**SELECTED PASSAGE**
####################

Davidson endorses Javid…

Undoubtedly the biggest item of the week, from the perspective of this temporarily leadership-focused column, was Ruth Davidson’s decision to endorse Sajid Javid’s bid to succeed Theresa May.

In an interview for the BBC, she explains that she thinks he has the most credible and deliverable strategy for Brexit whilst highlighting why the Scottish Tories might be wary of competitors such as Boris Johnson and Andrea Leadsom.

Whilst this might strike some as a surprising choice, since Davidson has established herself as firmly on the left of the UK-wide party and there are certainly options less dry than abolish-the-top-rate-of-income-tax Javid, it fits with her position in the last leadership contest. In 2016 she backed Stephen Crabb, with whom she had forged a sort of liberal-unionist alliance, and (although it is hard to credit now) in that race Javid was Crabb’s ‘running mate’.

####################

**PROVIDED DATA**
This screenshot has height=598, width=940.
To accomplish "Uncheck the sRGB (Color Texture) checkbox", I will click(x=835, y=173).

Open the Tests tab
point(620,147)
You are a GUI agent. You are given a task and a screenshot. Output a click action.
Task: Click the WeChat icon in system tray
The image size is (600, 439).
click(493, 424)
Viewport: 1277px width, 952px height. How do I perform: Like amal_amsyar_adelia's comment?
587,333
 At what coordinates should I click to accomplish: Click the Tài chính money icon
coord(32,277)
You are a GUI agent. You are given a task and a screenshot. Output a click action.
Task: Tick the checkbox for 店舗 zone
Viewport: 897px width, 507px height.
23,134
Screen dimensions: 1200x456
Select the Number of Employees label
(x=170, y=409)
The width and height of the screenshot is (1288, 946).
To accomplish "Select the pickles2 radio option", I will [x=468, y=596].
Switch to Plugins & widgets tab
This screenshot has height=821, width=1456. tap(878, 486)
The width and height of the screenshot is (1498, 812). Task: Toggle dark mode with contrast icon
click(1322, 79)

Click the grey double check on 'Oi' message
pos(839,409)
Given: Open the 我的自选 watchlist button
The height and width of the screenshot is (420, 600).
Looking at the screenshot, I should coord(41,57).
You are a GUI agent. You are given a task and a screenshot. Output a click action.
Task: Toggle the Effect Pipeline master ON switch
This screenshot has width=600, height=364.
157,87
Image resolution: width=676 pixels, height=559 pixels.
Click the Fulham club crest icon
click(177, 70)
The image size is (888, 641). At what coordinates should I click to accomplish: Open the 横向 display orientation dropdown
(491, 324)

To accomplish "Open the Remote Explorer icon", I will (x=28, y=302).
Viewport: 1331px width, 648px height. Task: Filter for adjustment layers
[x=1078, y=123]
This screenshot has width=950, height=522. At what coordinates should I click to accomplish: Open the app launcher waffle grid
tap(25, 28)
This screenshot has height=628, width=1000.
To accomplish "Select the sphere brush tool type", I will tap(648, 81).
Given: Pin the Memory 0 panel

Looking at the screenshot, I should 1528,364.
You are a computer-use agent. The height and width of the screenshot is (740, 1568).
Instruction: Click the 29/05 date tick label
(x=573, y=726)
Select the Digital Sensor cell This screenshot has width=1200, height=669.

####################

**REQUIREMENTS**
a - In the passage about Davidson's endorsement, whom did Davidson back in the 2016 leadership contest?
b - In the entries, rewrite everything from the line containing "This screenshot has width=950, height=522." down to the line containing "will tap(648, 81).", including both of those lines. Replace "sphere" with "cube" and leave everything else unchanged.

**TASK ANSWERS**
a - Stephen Crabb

b -
This screenshot has width=950, height=522. At what coordinates should I click to accomplish: Open the app launcher waffle grid
tap(25, 28)
This screenshot has height=628, width=1000.
To accomplish "Select the cube brush tool type", I will tap(648, 81).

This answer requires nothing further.